Of course, I want to help you develop the skills and confidence to help like that. So, I'm starting a little series explaining some of the common variations of basic maths ideas, and why they work; the first episode is all about subtraction.

The classical method for taking numbers away involves putting the small number below the big number like this:

$\begin{array}{cccc}

1 & 6 & 7 & 4 \\

& 8 & 9 & 2 \\ \hline

& & & \end{array}$

Working from the right, you take the bottom number from the top if you can, and write it directly below; the first step here would look like this, because 4-2=2:

$\begin{array}{cccc}

1 & 6 & 7 & 4 \\

& 8 & 9 & 2 \\ \hline

& & & 2 \end{array}$

But then we have a problem: you can't really take 9 away from 7 in this context. Instead, you 'borrow 10' from the next column to the left. You'd knock the six down by one (to 5), and add 10 to the 7 to get 17 - so it looks like this:

$\begin{array}{cccc}

1 & ^5\cancel{6} & ^17 & 4 \\

& 8 & 9 & 2 \\ \hline

& & 8 & 2 \end{array}$

... and, of course, you can do 17-9 to get 8. I don't really like the word 'borrow' here - I think of it as 'making change', as if you were working with banknotes. You've started with £1,674 (made up of one £1,000 note, six £100 notes, seven £10 notes and four £1 notes2. If you spend £892, you might deal with the pound notes first (they're easy) and hit a problem with the tenners: you've got 7, but need to spend 9. Luckily, you can change one of the £100 notes into ten £10 notes with no problem at all - meaning you'd have 5 £100s left, and now 17 £10 notes, of which you can spend nine.

Lastly, you'd do the same thing: You've only got five £100 notes, but need to spend eight, so you change your £1000 into ten £100s like this:

$\begin{array}{cccc}

^0\cancel{1} & ^{15}\cancel{6} & ^17 & 4 \\

& 8 & 9 & 2 \\ \hline

& 7 & 8 & 2 \end{array}$

... and your answer is 782.

A close relative of the borrow 10 method is, I think, a bit neater: instead of making change from the number immediately to the left, you increase the number just below it. Faced with the same problem as before:

$\begin{array}{cccc}

1 & 6 & 7 & 4 \\

& 8 & 9 & 2 \\ \hline

& & & 2 \end{array}$

... you'd make the 7 into 17, but instead of knocking the 6 down to 5, you'd knock the 8 up to 9 like this:

$\begin{array}{cccc}

1 & 6 & ^17 & 4 \\

& ^9 \cancel{8} & 9 & 2 \\ \hline

& & 8 & 2 \end{array}$

It's not obvious why this should work unless you think about it: here, you're borrowing £100 from the person you're paying, and then paying them back in the next step. Although the reasoning isn't as straightforward, the mechanics are much easier (you never have to knock down a 10, for instance, or adjust a number more than once. Just to finish it off (and throwing in a 0 to show we weren't planning to spend any thousands):

$\begin{array}{cccc}

1 & ^16 & ^17 & 4 \\

^1\cancel{0} & ^9\cancel{8} & 9 & 2 \\ \hline

& 7 & 8 & 2 \end{array}$

Which is what we had before. Phew!

This one is *my* favourite, but doesn't mean it has to be yours.

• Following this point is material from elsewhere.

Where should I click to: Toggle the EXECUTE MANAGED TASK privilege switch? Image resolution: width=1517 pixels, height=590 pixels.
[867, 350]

Imagine, for a moment, a football match that finished 1674-892. A bit of a thrashing, to be sure; the defending was terrible. Just roll with it, ok? How much did the first team win by?

Well, the thing is: you could let both sides score extra goals and the margin of victory would stay the same (as long as they both score the same number of goals). Alternatively, you could disallow the same number of goals from each side, and that would be fair, too. So that's what you do: you try to make the second number of goals something that's easy to subtract from the first.

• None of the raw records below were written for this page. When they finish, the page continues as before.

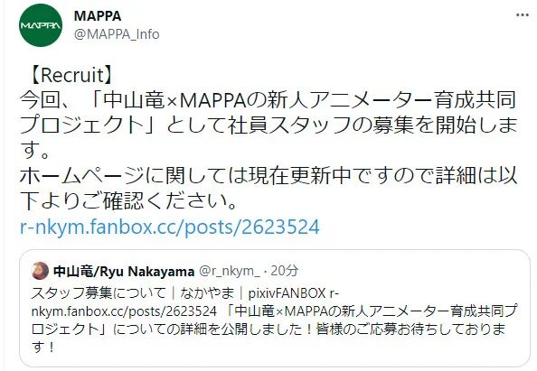Open the MAPPA display name profile
This screenshot has width=537, height=371.
click(98, 15)
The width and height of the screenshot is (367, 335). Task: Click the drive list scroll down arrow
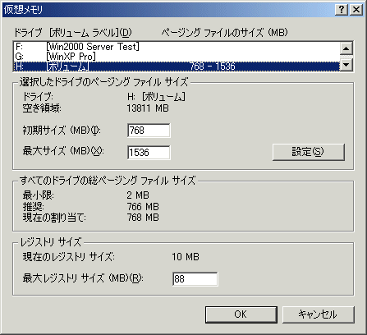point(346,65)
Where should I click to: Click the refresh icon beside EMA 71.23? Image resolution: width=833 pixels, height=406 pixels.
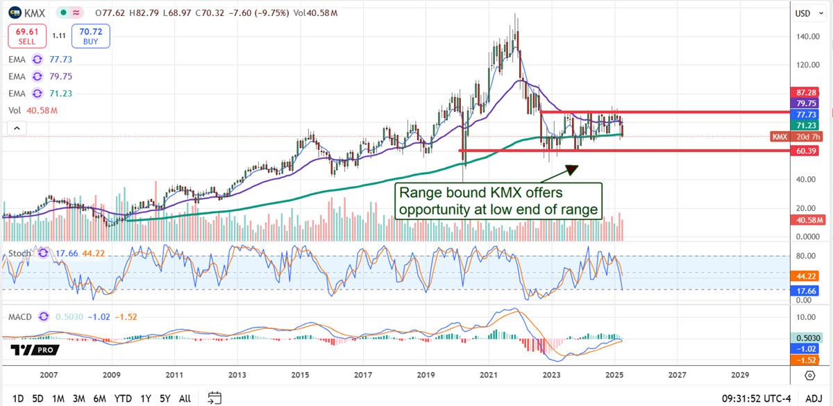[x=37, y=93]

For example, if both teams scored eight goals, the score would become 1682-900. If they then scored 100 more each, it'd be 1782-1000; you can then disallow 1000 goals each to get 782 as your answer.

This is particularly useful if you quite like the column methods, apart from all that borrowing malarkey. (I don't think anyone teaches this, but maybe they should!). The trick is to use the football method to make the first score full of 9s, then use the column method. It's only really practical for first numbers that end with a lot of 0s in, like - say - 1000 - 475.

All you'd do is disallow one goal on either side to make it 999-474, which you can do using the column method without a carry. It's 525.

I like to think of this as a living review. Do you know of any other subtraction methods taught in schools or elsewhere? I'd love to hear.